### What the task asks
For the data below, give again exactly the lines from the one containing "aluminium (881, 1288)" through the one containing "DIY (840, 1401)", both ends included, and no others.

### Data listing
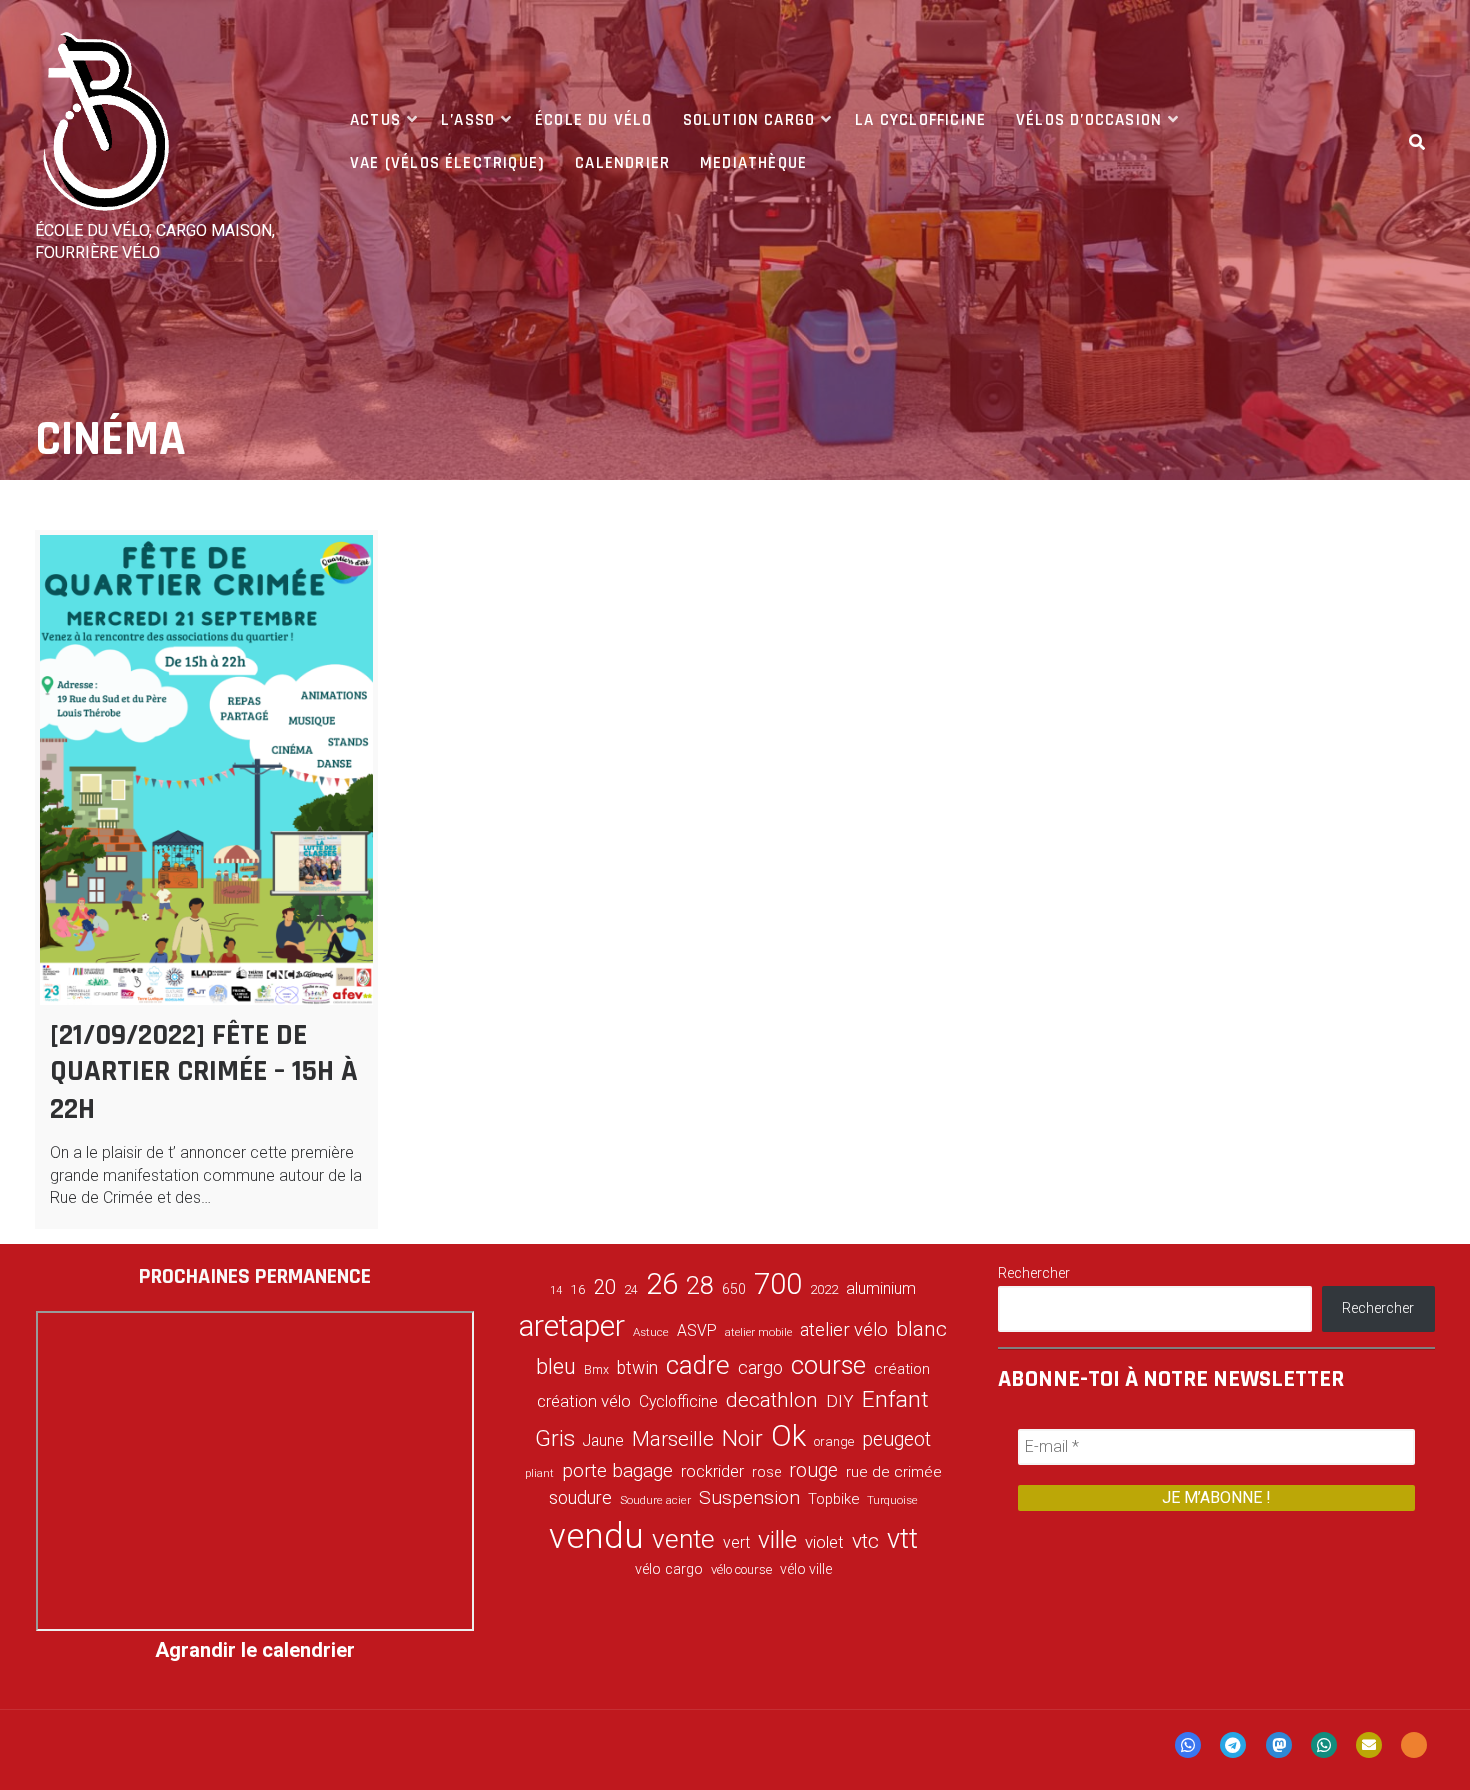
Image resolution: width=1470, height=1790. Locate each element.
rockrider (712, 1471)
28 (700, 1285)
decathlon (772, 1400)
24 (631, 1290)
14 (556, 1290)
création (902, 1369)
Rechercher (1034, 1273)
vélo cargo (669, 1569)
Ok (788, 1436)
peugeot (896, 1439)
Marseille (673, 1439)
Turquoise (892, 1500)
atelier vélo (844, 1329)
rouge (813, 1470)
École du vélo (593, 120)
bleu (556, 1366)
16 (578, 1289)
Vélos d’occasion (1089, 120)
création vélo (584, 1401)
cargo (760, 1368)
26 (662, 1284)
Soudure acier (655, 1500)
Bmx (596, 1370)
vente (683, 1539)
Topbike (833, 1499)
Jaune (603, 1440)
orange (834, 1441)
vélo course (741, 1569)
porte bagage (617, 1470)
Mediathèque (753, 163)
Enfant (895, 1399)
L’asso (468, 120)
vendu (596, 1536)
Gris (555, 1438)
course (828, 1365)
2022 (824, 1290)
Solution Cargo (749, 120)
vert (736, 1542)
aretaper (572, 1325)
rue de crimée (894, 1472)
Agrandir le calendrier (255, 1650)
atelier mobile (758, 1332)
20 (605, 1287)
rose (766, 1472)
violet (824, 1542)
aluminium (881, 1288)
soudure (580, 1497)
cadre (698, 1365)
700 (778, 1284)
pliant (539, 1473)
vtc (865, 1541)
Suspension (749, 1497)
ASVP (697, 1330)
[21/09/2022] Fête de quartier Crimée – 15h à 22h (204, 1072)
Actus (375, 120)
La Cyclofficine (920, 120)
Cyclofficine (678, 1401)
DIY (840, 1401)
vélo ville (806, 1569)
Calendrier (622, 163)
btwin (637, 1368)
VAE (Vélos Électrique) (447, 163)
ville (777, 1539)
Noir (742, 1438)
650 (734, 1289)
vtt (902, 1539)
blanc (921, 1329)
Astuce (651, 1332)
...
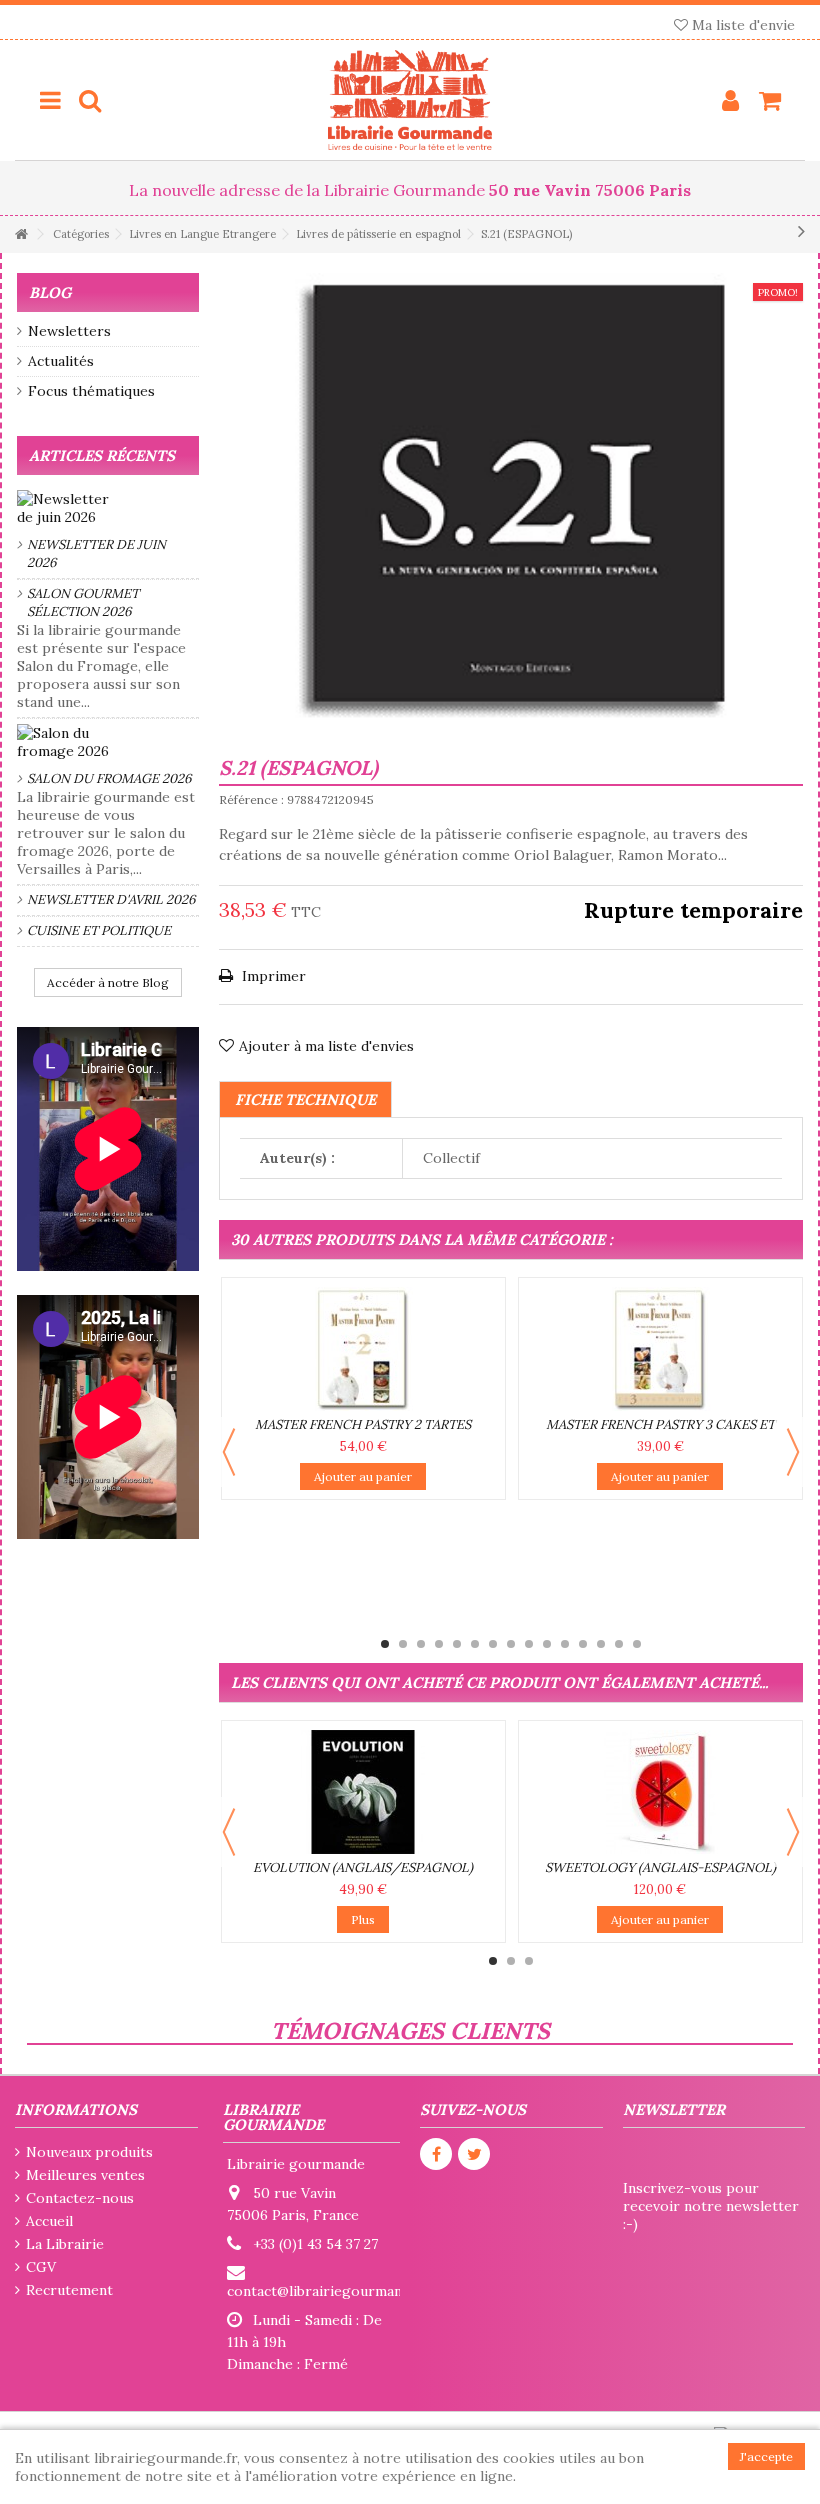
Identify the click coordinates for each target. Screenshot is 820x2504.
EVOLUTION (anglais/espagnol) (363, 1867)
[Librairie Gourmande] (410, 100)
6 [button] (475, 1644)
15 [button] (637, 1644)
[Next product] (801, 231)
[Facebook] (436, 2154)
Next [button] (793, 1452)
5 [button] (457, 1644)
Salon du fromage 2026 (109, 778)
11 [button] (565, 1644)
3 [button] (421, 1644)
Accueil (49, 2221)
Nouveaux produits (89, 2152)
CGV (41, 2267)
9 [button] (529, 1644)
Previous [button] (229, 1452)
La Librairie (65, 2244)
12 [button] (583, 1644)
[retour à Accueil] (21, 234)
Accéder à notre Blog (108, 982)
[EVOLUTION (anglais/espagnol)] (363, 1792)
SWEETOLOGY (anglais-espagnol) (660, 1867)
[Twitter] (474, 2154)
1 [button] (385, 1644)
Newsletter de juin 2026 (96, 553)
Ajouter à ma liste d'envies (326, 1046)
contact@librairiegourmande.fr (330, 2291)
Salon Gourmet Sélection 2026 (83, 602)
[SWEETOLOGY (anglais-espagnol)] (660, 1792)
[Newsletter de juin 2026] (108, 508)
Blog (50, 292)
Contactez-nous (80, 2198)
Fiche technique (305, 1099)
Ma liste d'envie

### Your solution
aluminium (881, 1288)
soudure (580, 1497)
cadre (698, 1365)
700 (778, 1284)
pliant (539, 1473)
vtc (865, 1541)
Suspension (749, 1497)
ASVP (697, 1330)
[21/09/2022] Fête de quartier Crimée – 15h à 22h (204, 1072)
Actus (375, 120)
La Cyclofficine (920, 120)
Cyclofficine (678, 1401)
DIY (840, 1401)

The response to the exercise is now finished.